Manufacturing News

Europe deal fell over as EU was asking too much – minister

Manufacturing News

By Peter Roberts

It is not surprising that talks for a Europe Australia Free Trade deal have fallen over as Australia has little to give up to the EU and Europe has everything to lose from anything resembling free trade.

Australia has systematically dismantled industry protection since the 1980s when there were quotas on imports and tariffs in some cases above 200 percent.

We have the most open market in the world with tariffs of two or three percent at most – EU companies can already export anything they want to Australia without restraint.

Europe on the other hand has a complex and stifling protection system especially for their farmers and their ‘way of life’ with tentacles reaching round the world. No one outside Europe can use the terms champagne or port for example.

Farmers in Europe are essentially subsidised to stay on the land and produce everything from tomatoes to olive oil that are then dumped on foreign markets including our own….further killing off local competitors.

So instead of any reduction of protection, the Europeans were insisting on our producers dropping the use of terms that they consider their own such as feta and parmesan. In return they weren’t giving away better access for our red meat, dairy and sugar.

As Assistant Minister for Defence Matt Thistlethwaite put it on ABC: “The view of the government is that what the European Union is asking goes too far, particularly when it comes to the naming of products that are well known on the Australian market and the Australian consumers use on a daily basis and of course, ensuring that we’re getting better access and benefits for Australian farmers and the agricultural sector.

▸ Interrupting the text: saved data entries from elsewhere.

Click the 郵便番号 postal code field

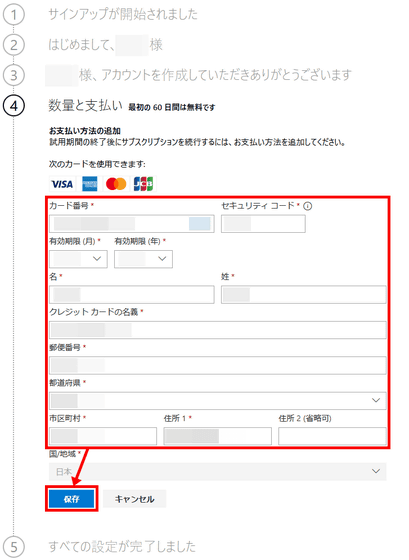click(218, 365)
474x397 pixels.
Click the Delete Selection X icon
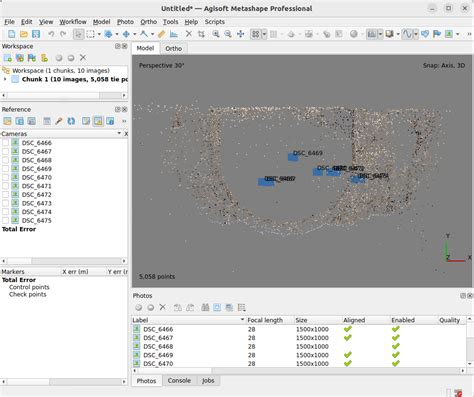tap(189, 34)
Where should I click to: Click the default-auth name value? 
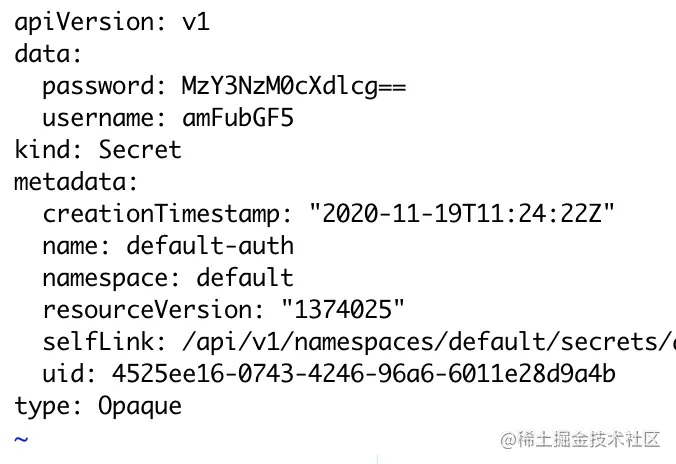209,246
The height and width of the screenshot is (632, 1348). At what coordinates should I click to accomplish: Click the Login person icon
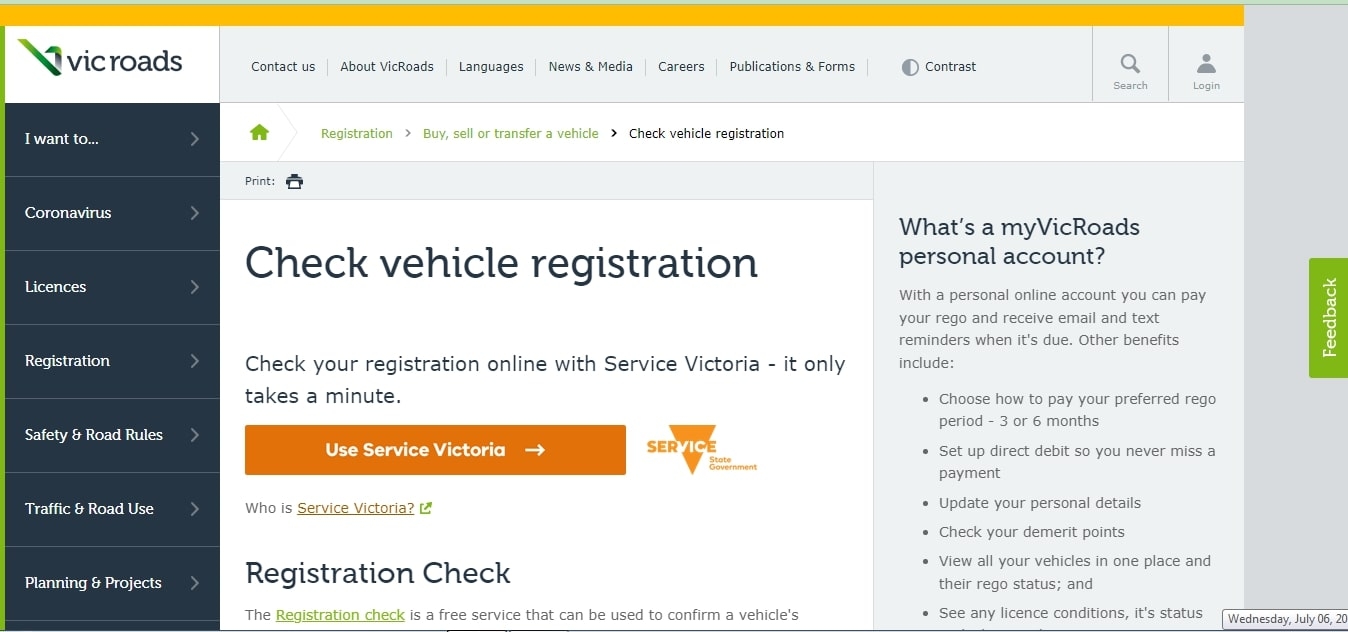[1206, 65]
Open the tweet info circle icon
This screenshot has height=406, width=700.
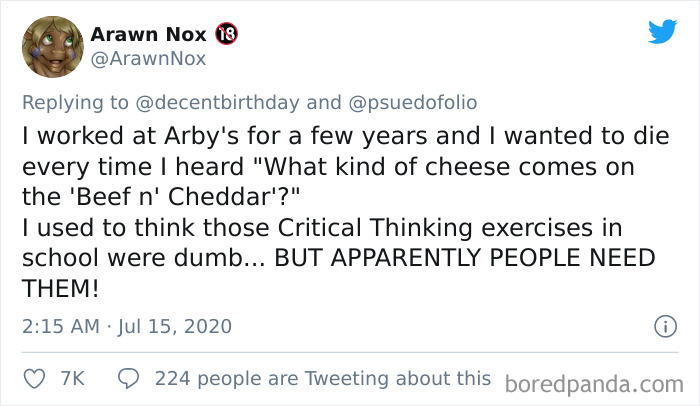661,326
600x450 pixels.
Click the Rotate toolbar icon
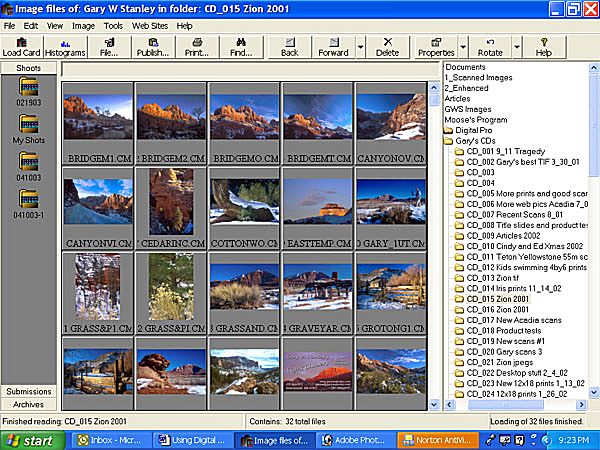(490, 46)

“And that hasn’t been the result of those negotiations to date.”

Note that Australia was not talking much about access for our maufactures, true to form as a resources economy we were talking about providing preferential access to our critical minerals.

The fact is Europe has no need of better access to our markets, and the raw materials that totally dominate our exports are already sold on open global markets.

We have little to offer them, and they are not giving anything up – hence make silly demands of Australia. What will it be next, that we can’t use red white and blue on our flags because European countries used these first?

Thistlethwaite again: “It may be the case we shouldn’t simply sign a free trade agreement with any nation or group simply for the sake of signing a free trade agreement.

“We have to defend Australian values and importantly, producers and employees in the Australian economy.”